Fragment uit tekst:
______

AchtergrondFeatured

Conlon: ‘Er zijn minder echt grote zangers’

Al sinds de jaren zeventig reist James Conlon de wereld over als dirigent. In die bijna vier decennia heeft hij talloze befaamde orkesten en operagezelschappen geleid. In gesprek met Maria Nockin vertelt de Amerikaan over zijn liefde voor opera en symfonieën en de grote zangers van weleer.

James Conlon (foto: Robert Millard).

Conlon (61) debuteerde in 1976 bij de Metropolitan Opera en leidde daar meer dan 250 voorstellingen. Hij vervulde chef- en directeursposities in Rotterdam, Keulen en Parijs en is sinds 2006 muzikaal directeur van de Los Angeles Opera, waar hij onder meer een lans gebroken heeft voor opera’s van componisten die slachtoffer werden van de Holocaust.

Waarom dirigeert u zowel symfonische muziek als opera?
,,Toen ik veertien was, besloot ik dat ik wilde dirigeren. Ik zeg bewust dirigeren, niet dirigent worden, want ik houd simpelweg enorm van dirigeren. Eén van de componisten die ik graag dirigeer, is Brahms. Maar er zijn geen Brahms-opera’s. Ook houd ik ervan Verdi te dirigeren, maar hij schreef geen symfonische muziek. Wat te doen? Natuurlijk: zowel opera als symfonieën dirigeren.

Ik kan niet leven zonder één van beide. In mijn schema probeer ik zo dicht mogelijk bij een 50-50-balans te blijven. Voor mij is het vanzelfsprekend dat je de klassieke muziek niet volledig kan begrijpen als je niet een veelomvattende blik op het hele veld hebt. Dan gaat het natuurlijk om meer dan opera en symfonische muziek; ook om koormuziek, liederen, kamermuziek, etc.

______

Gegevens over woord- en itemposities:
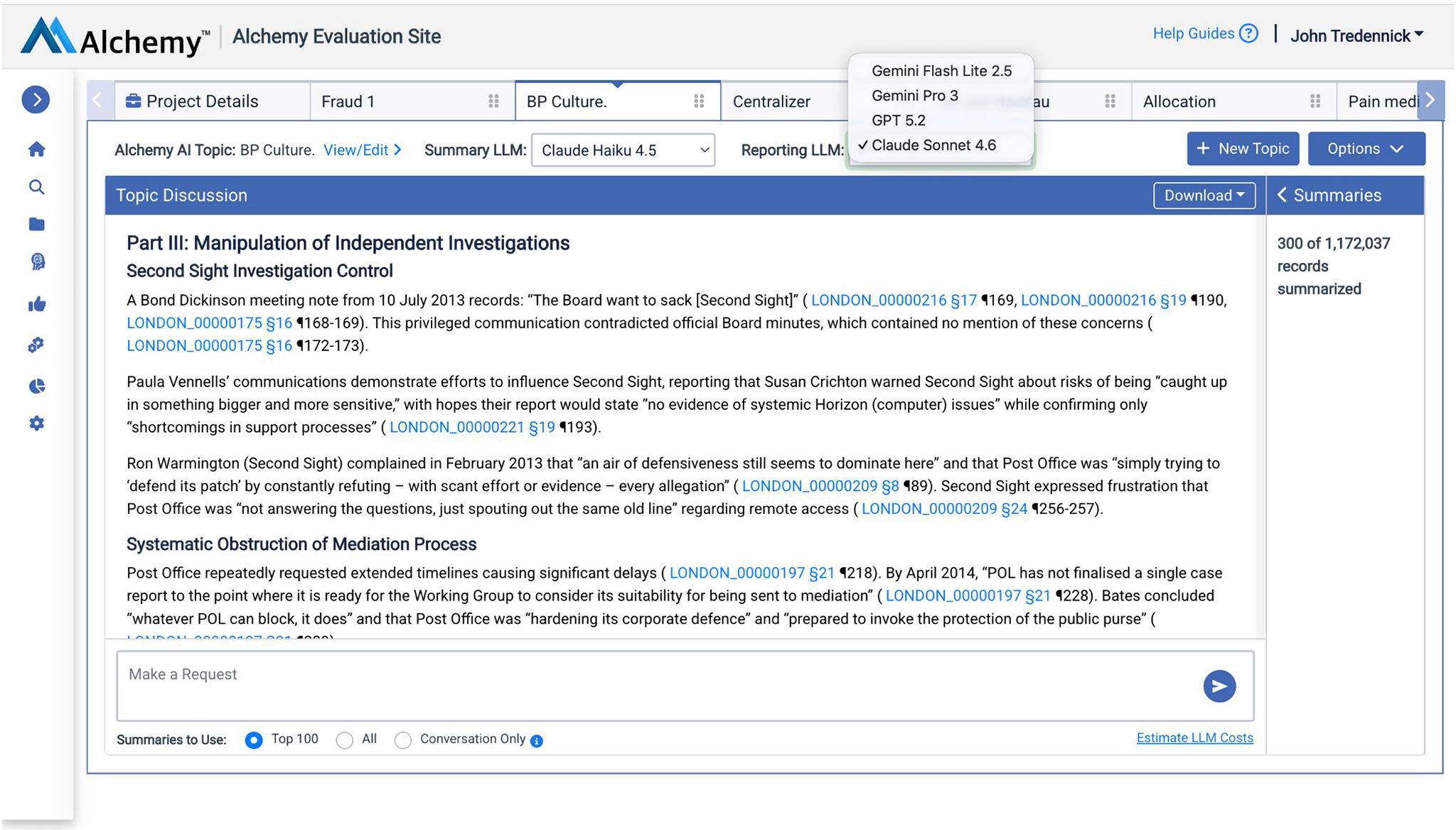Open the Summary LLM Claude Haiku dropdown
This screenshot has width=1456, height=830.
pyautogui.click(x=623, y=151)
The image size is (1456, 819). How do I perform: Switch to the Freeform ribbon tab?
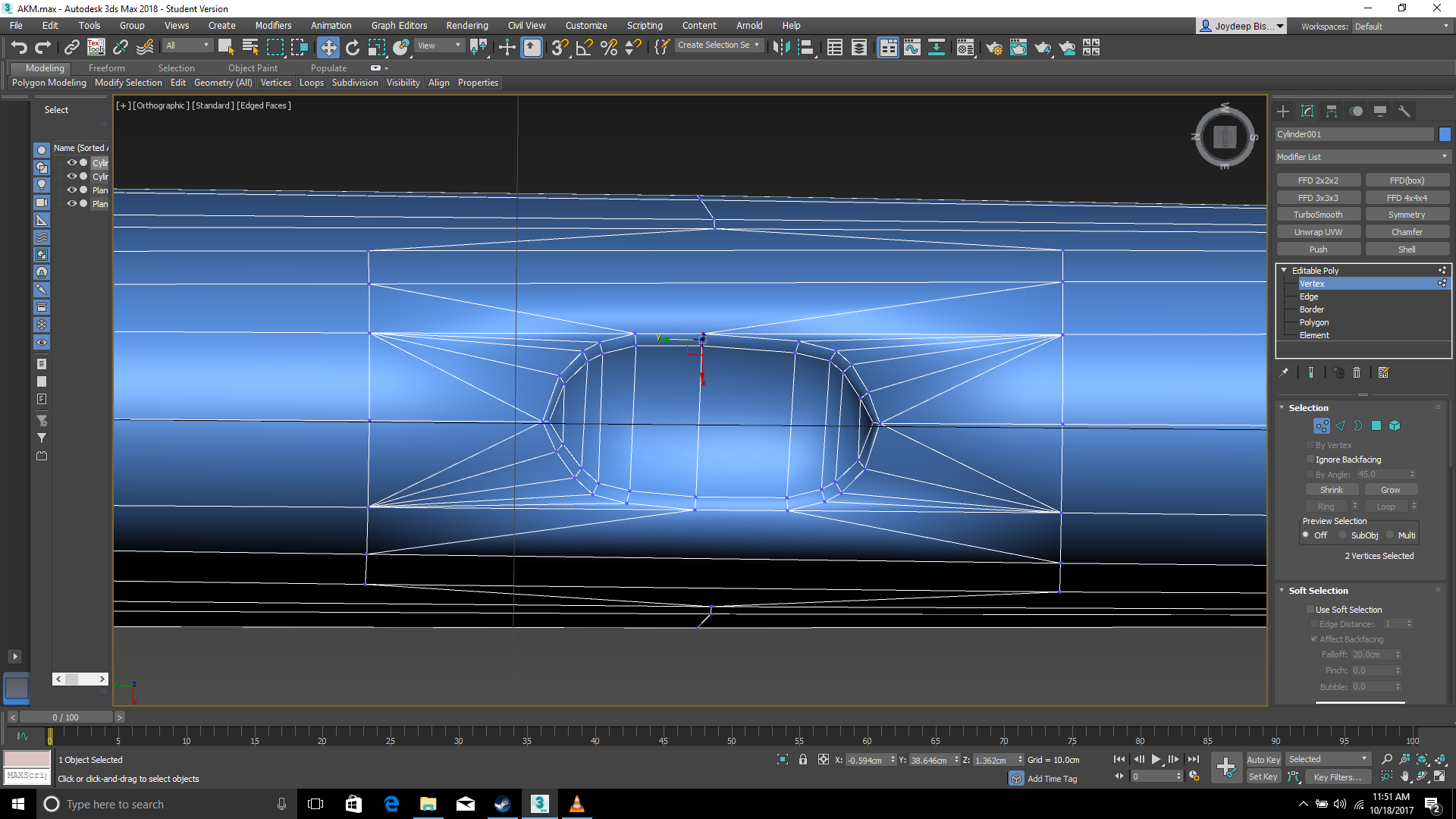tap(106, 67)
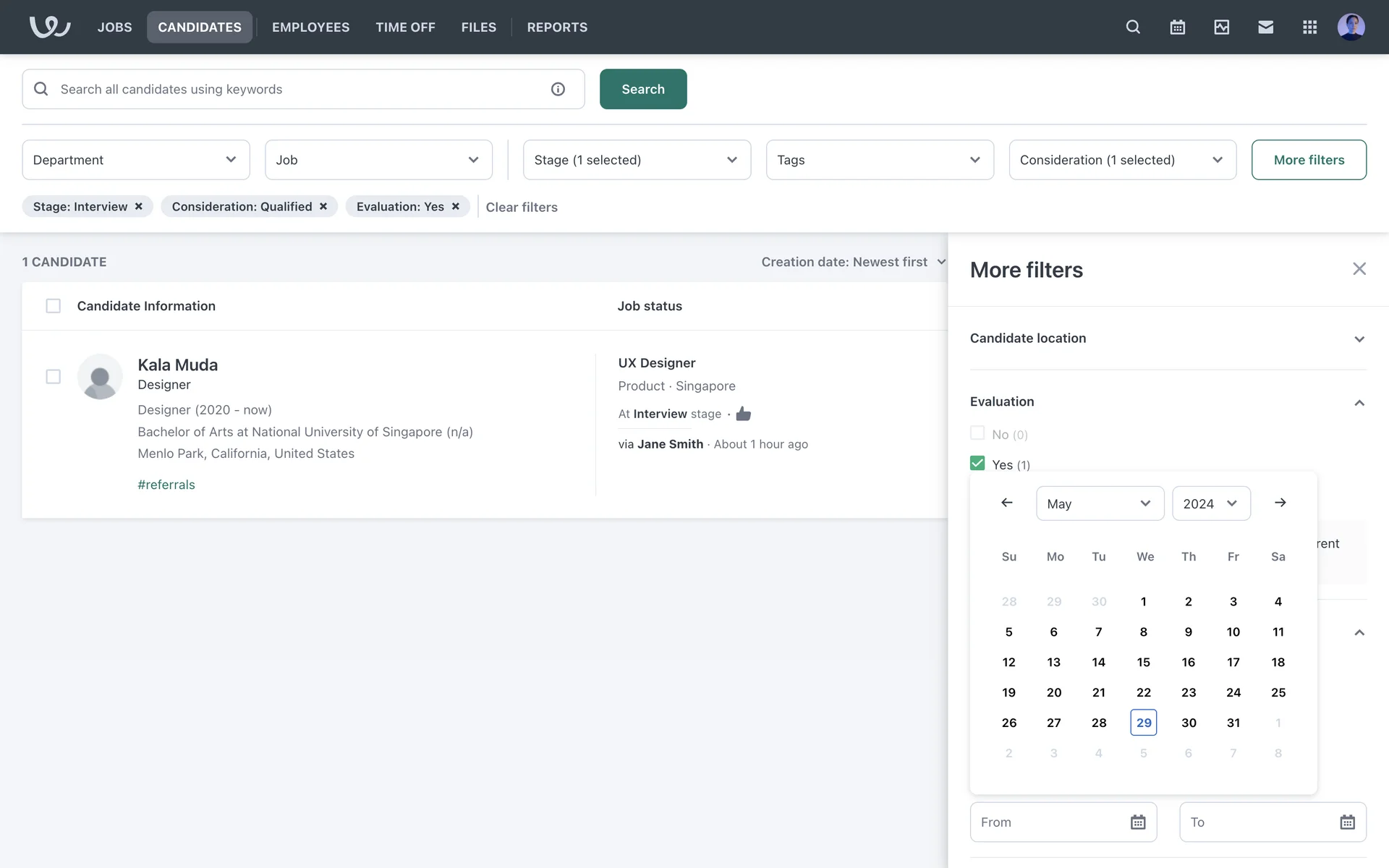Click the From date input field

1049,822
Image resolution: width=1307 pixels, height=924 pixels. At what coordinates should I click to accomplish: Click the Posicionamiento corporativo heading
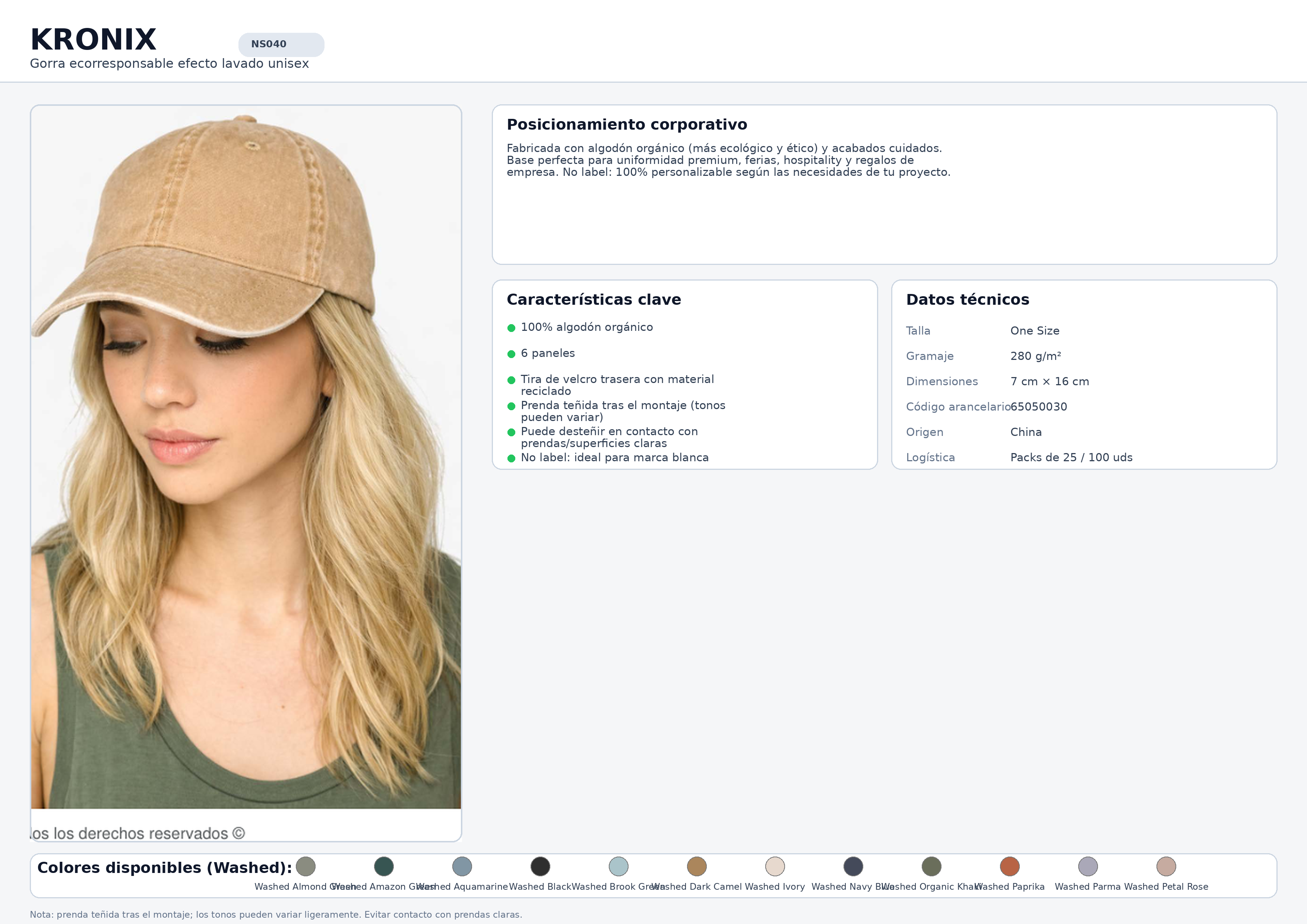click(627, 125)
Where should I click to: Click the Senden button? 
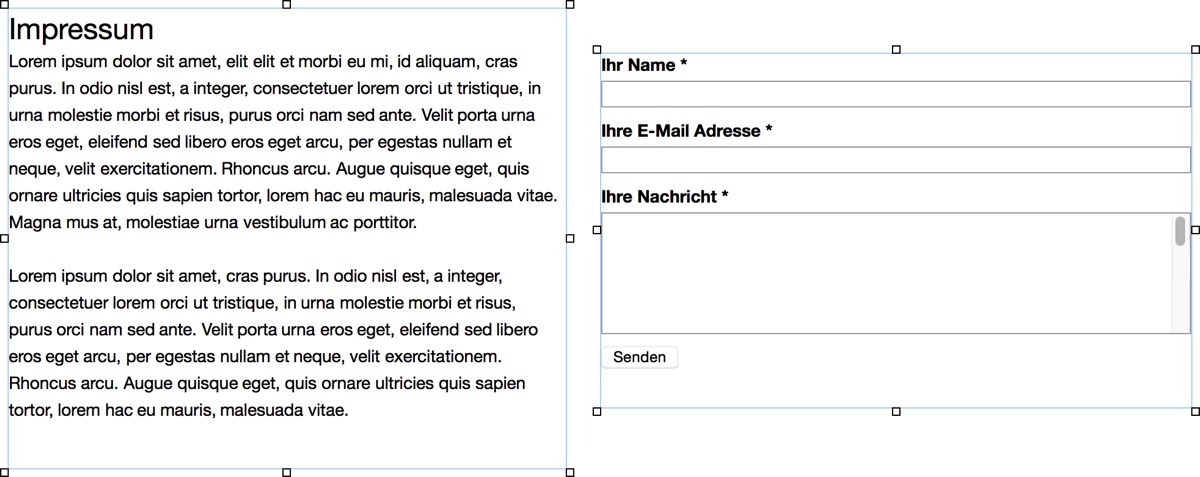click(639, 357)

______

Wat gevraagd wordt:
Herschrijf de alinea die begint met "Conlon (61) debuteerde" uit het interview met James Conlon als een lijst met de belangrijkste feiten.

Uitgewerkt antwoord:
- Conlon is 61 jaar oud.
- Hij debuteerde in 1976 bij de Metropolitan Opera en leidde daar meer dan 250 voorstellingen.
- Hij had chef- en directeursposities in Rotterdam, Keulen en Parijs.
- Sinds 2006 is hij muzikaal directeur van de Los Angeles Opera.
- Daar zette hij zich onder meer in voor opera's van componisten die slachtoffer werden van de Holocaust.